とはいえ、「攻撃者側を困らせてやろう」と思ってやっているであろうことは変わりないため、いざ裁判を起こされたときにどのように無罪を勝ち取れるかは保証できませんし、この方法を推奨するわけでもありませんので誤解なきよう。あくまで技術的に面白いと思った(ZIP爆弾自体は知識として知っていましたが、こういう使い方があったか、と感心した)だけです。

「攻撃するほうが悪い」「攻撃者側が裁判を起こすなんて恥知らずだ」という理屈は法治国家では通用しません。弁護士の腕や裁判官によって結果は大きく変わるでしょう。

2024年1月14日日曜日

機械学習で全然精度が上がらない

 最近、seq2seqの独自実装にハマっています。まあ独自実装といってもまだ自慢できるような工夫はほとんどないんですが、翻訳とかチャットボットとかになんか使えそうなのでとりあえずエンジンを作っている段階です。

そんな自作seq2seqを使って試しに英日翻訳エンジンを作ってみたんですが、どれだけ学習させても全くもってトンチンカンな翻訳結果にしかなりません。多分アルゴリズムは合ってるはずだし学習データもネット上で公開されている機械学習用のトレーニングデータを使っています。ただデータ量が多いので、ある程度まとめてミニバッチ学習をさせています。何がおかしいんだ・・・

数日悩んでいましたが、ある日ソースコードを見直して気づきました。

ミニバッチ学習させるときに、パディングの影響を最小限にするためにトレーニングデータを長さ順にソートしています。それはいいんですが、入力と出力を独立にソートしていたため、英文と和文の対応がグチャグチャになっていることに。

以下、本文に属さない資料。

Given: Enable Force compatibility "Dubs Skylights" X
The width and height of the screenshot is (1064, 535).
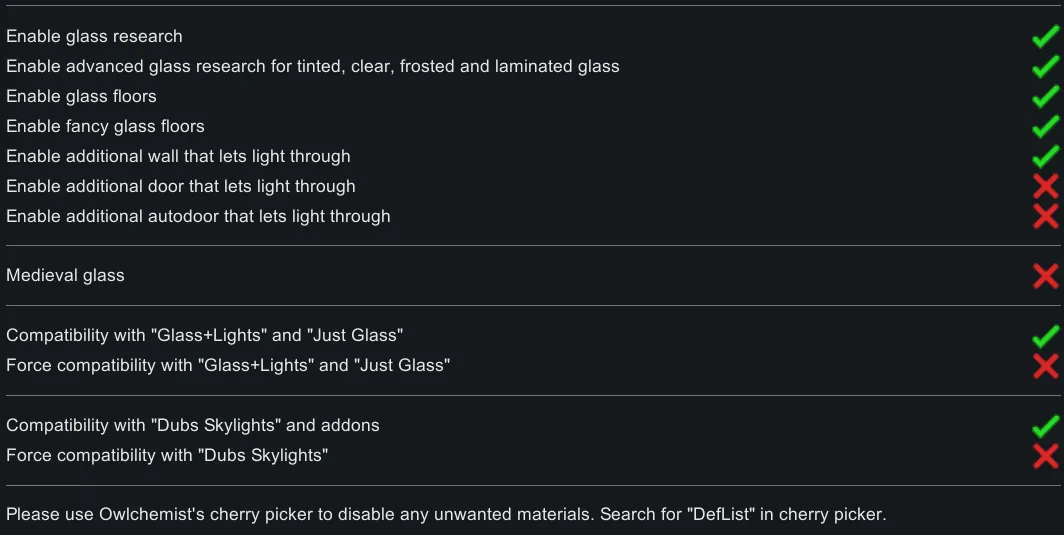Looking at the screenshot, I should coord(1045,456).
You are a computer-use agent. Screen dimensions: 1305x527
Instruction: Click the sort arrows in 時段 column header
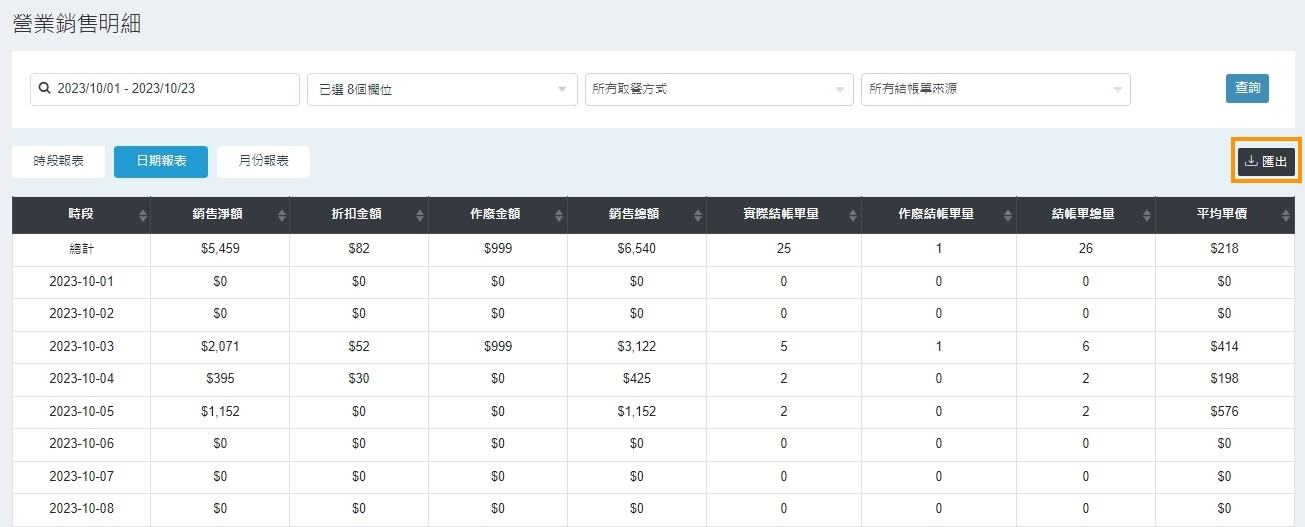[142, 215]
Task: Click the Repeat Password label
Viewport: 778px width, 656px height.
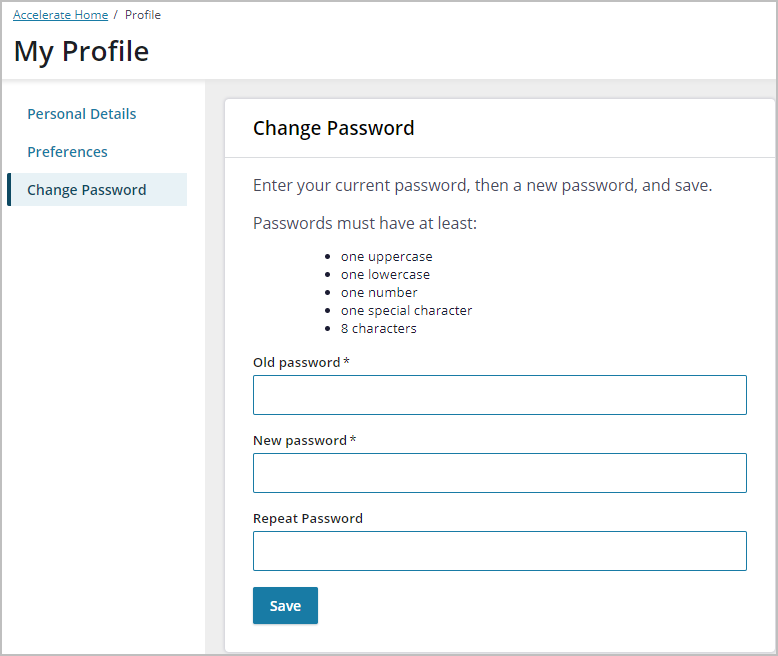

対応がずれないように、英文の長さを基準にして「英文・和文のペアの配列」をソートして再学習させたところ、無事それっぽい翻訳結果が出ました。そのうちどこかで公開したり、基礎から始めるseq2seq的な記事を書いたりするかもしれません。

良い子のみんな、学習データの入力と出力は別々にソートしちゃダメだよ!こんなことするのは他にいないと思うけどね!

2024年1月7日日曜日

新年のごあいさつ

 あけましておめでとうございます・・・と言える気分ではなく、新年早々大変なことが続いていますがみなさんお元気でしょうか。被災されたみなさんにお見舞いを申し上げます。

こちら(兵庫県)は地震の影響は全くなく、家族の中で揺れに気づいたのが自分だけという状況です。「またいつものザコ地震か・・・」と高をくくっていたところ、ニュースを見て驚きました。

姉の家族が金沢に住んでいるのですが、家具がひっくり返って汚部屋ならぬ汚家になったくらいで人的被害はなし、物流・電気・水道などのインフラも問題なしとのことで安心しました。

金沢以北の能登地方が大変ということで、一日も早い復興を願っています。今年もよろしくおねがいします。